▸ Work required
The entries are to be reproduced verbatim, and their pictures left out.

▸ Records for this task
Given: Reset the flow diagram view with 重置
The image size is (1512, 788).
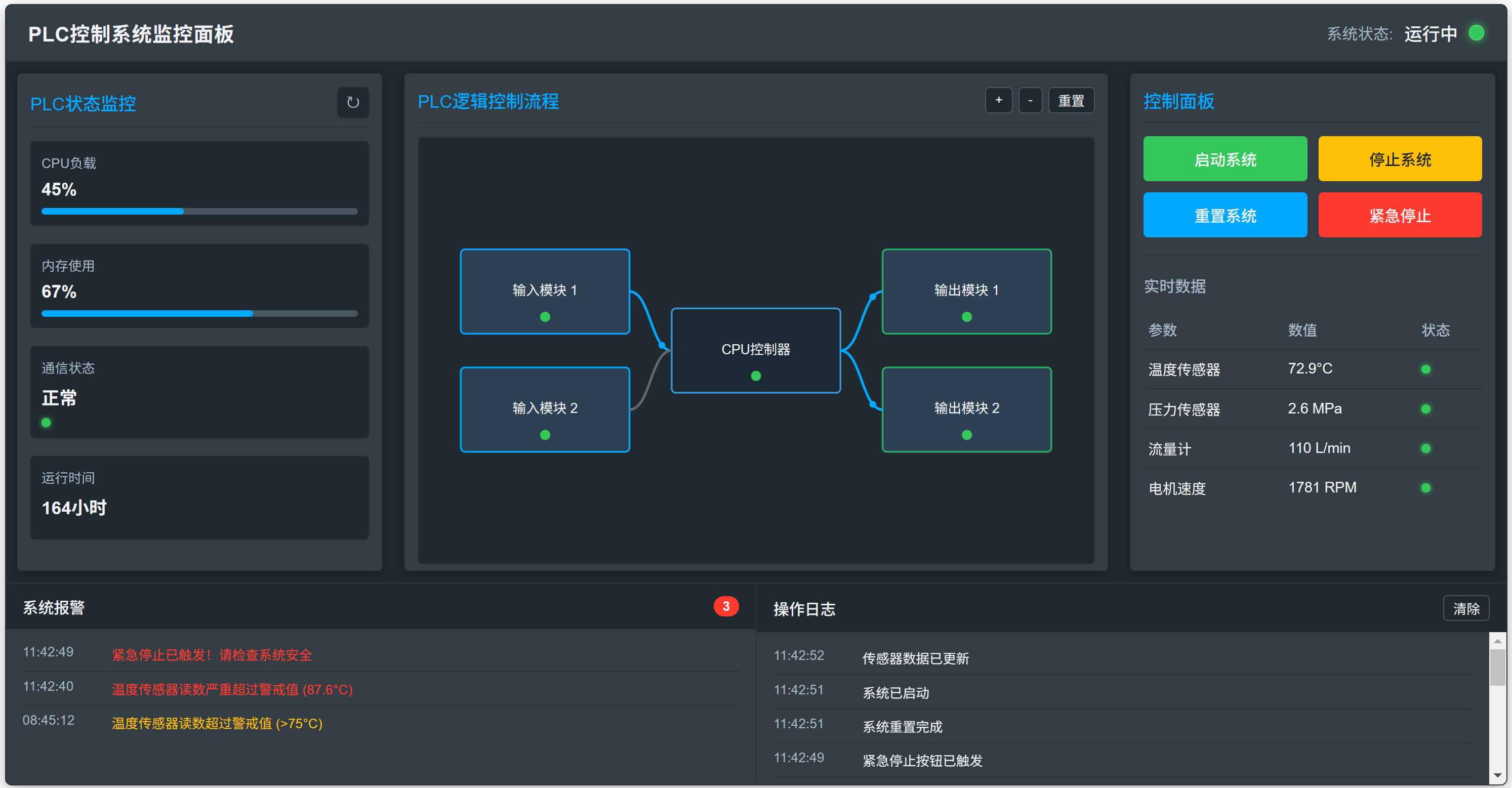Looking at the screenshot, I should point(1071,100).
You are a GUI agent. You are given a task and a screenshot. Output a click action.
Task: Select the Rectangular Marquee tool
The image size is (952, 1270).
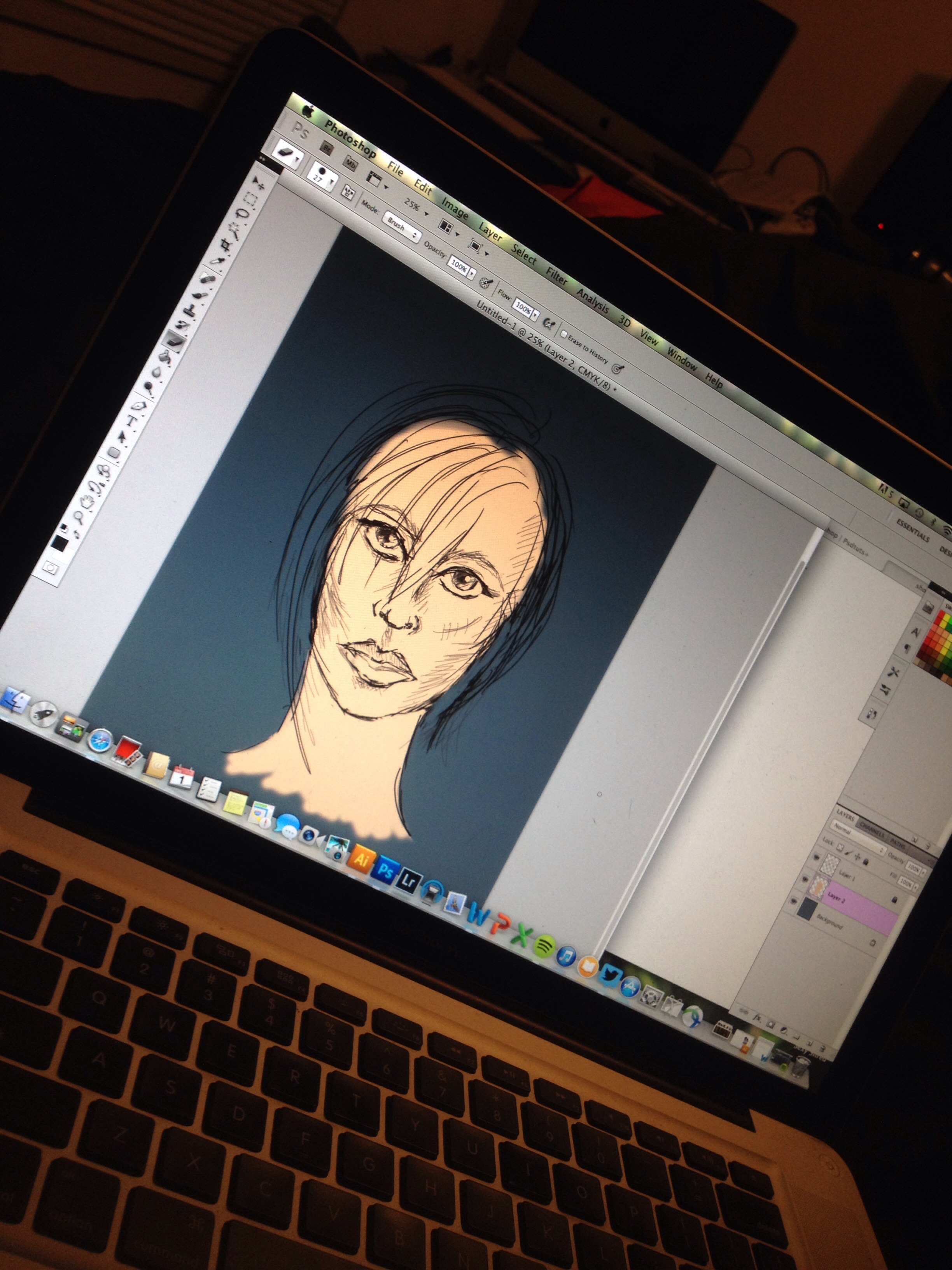click(251, 200)
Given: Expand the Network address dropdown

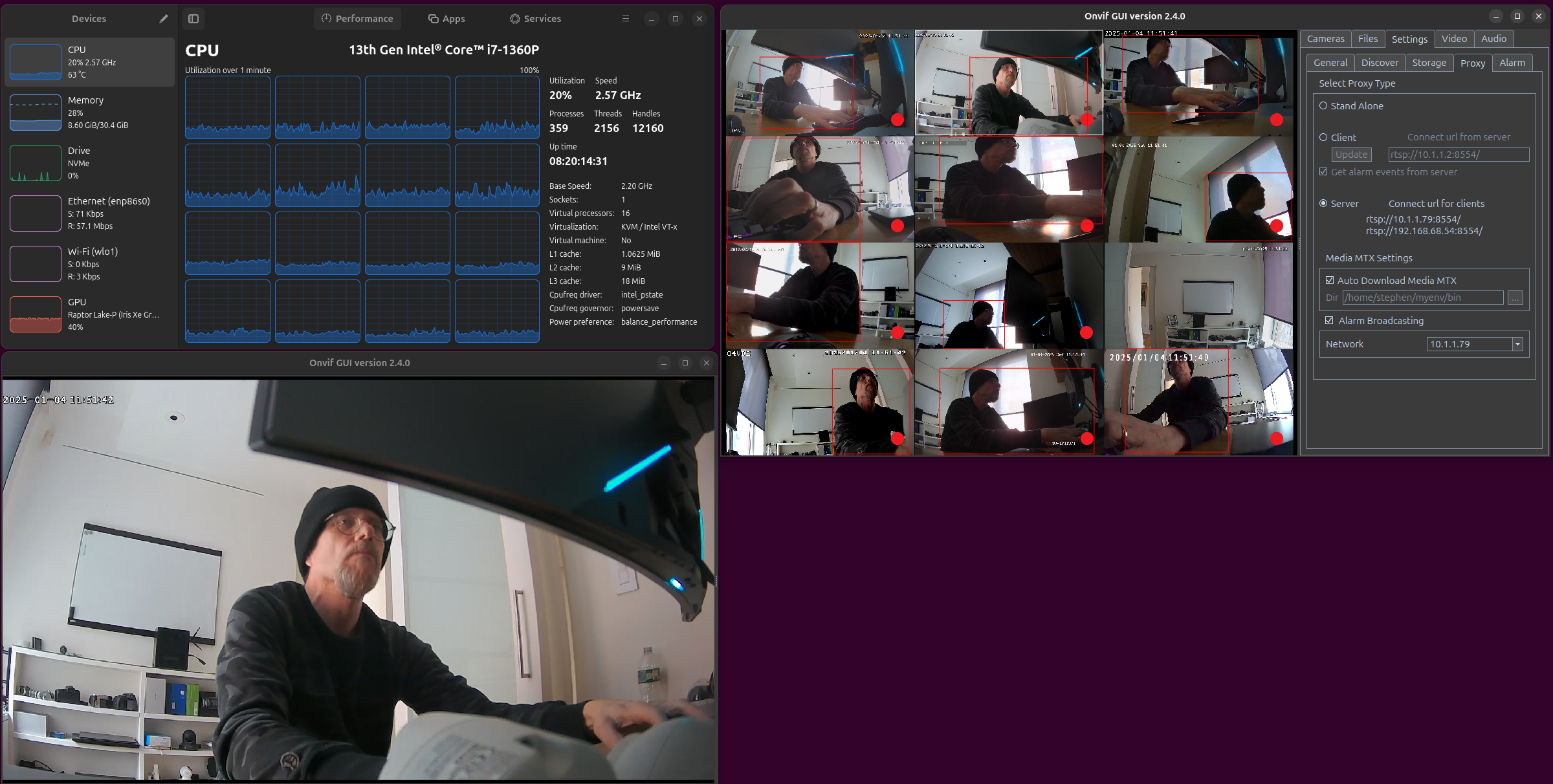Looking at the screenshot, I should pyautogui.click(x=1517, y=344).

▸ Solution for this problem
Given: Reset the flow diagram view with 重置
The image size is (1512, 788).
Looking at the screenshot, I should point(1071,100).
You are a GUI agent. You are given a task and a screenshot. Output a click action.
Task: Select the Rectangular Marquee tool
The image size is (952, 1270).
click(251, 200)
Given: Expand the Network address dropdown

Looking at the screenshot, I should pyautogui.click(x=1517, y=344).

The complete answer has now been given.